---------- Records for the exercise

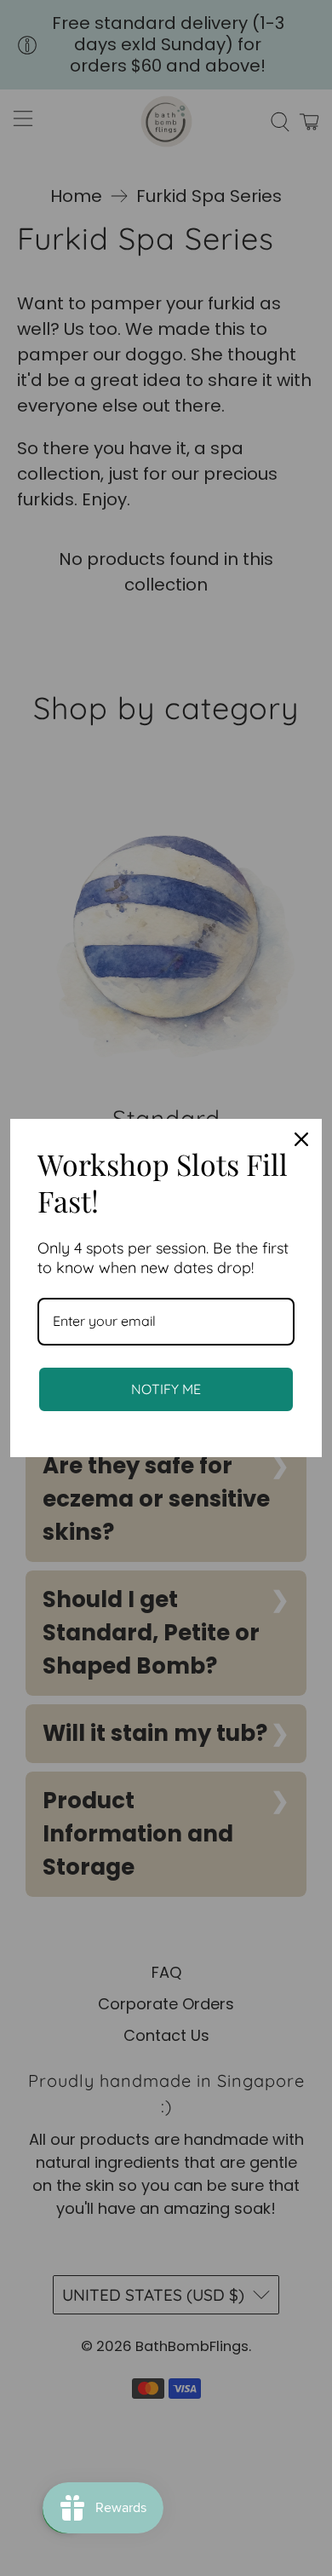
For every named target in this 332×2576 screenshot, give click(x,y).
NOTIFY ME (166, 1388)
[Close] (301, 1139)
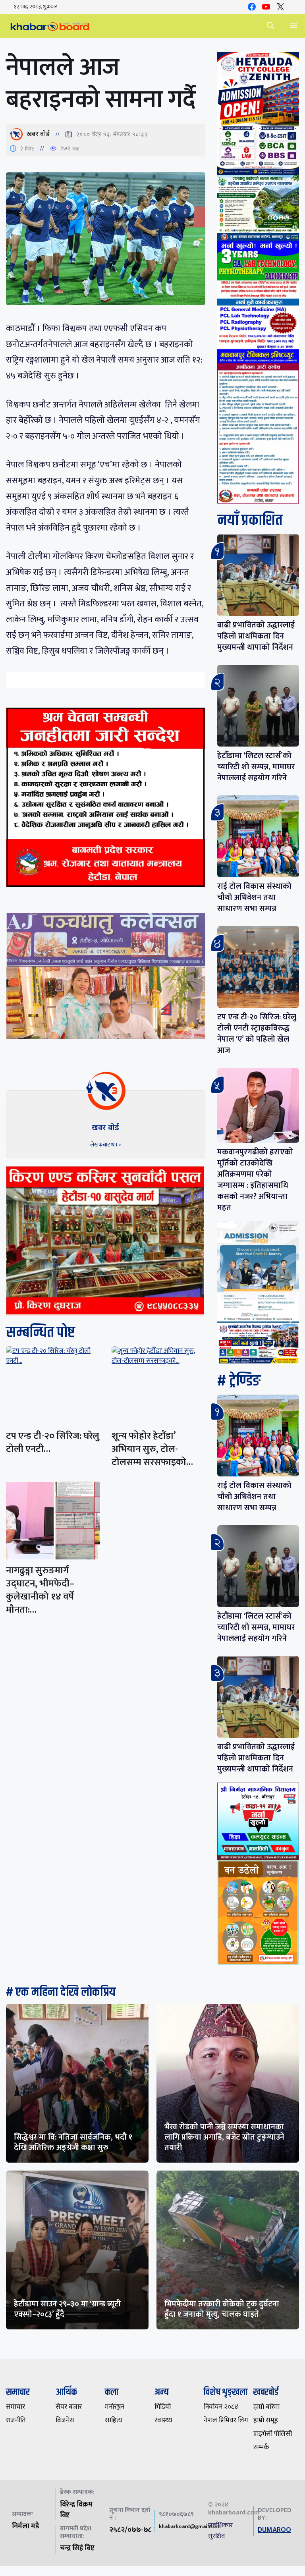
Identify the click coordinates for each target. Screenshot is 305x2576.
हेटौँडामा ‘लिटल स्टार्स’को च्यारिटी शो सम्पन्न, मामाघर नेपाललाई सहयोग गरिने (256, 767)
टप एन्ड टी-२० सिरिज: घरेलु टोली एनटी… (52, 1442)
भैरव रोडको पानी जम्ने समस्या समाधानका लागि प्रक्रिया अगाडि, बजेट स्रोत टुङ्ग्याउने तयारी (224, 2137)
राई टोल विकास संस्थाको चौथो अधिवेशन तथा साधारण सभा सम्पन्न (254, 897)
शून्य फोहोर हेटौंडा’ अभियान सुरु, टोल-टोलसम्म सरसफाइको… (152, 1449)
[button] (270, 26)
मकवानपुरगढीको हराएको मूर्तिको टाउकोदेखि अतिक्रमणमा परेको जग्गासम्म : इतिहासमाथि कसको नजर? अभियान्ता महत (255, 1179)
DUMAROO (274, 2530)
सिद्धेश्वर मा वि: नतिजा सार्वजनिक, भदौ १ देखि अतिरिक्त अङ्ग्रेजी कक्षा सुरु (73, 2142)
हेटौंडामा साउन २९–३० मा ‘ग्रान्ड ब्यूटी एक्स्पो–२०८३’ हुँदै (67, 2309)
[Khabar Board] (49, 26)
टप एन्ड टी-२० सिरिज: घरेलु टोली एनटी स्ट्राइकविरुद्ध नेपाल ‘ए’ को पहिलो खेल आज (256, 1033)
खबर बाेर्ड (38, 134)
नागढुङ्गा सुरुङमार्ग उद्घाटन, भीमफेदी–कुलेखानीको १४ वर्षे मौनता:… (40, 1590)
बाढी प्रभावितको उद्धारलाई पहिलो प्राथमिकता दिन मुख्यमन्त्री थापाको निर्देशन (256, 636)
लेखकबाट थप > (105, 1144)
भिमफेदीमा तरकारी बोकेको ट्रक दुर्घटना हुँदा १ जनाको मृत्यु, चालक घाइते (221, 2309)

--------------------

- [Problem description]: Reproduce the line containing "[Khabar Board] (49, 26)" and every line after it. Stop at the last line of the records, and add nothing.

- [Result]:
[Khabar Board] (49, 26)
टप एन्ड टी-२० सिरिज: घरेलु टोली एनटी स्ट्राइकविरुद्ध नेपाल ‘ए’ को पहिलो खेल आज (256, 1033)
खबर बाेर्ड (38, 134)
नागढुङ्गा सुरुङमार्ग उद्घाटन, भीमफेदी–कुलेखानीको १४ वर्षे मौनता:… (40, 1590)
बाढी प्रभावितको उद्धारलाई पहिलो प्राथमिकता दिन मुख्यमन्त्री थापाको निर्देशन (256, 636)
लेखकबाट थप > (105, 1144)
भिमफेदीमा तरकारी बोकेको ट्रक दुर्घटना हुँदा १ जनाको मृत्यु, चालक घाइते (221, 2309)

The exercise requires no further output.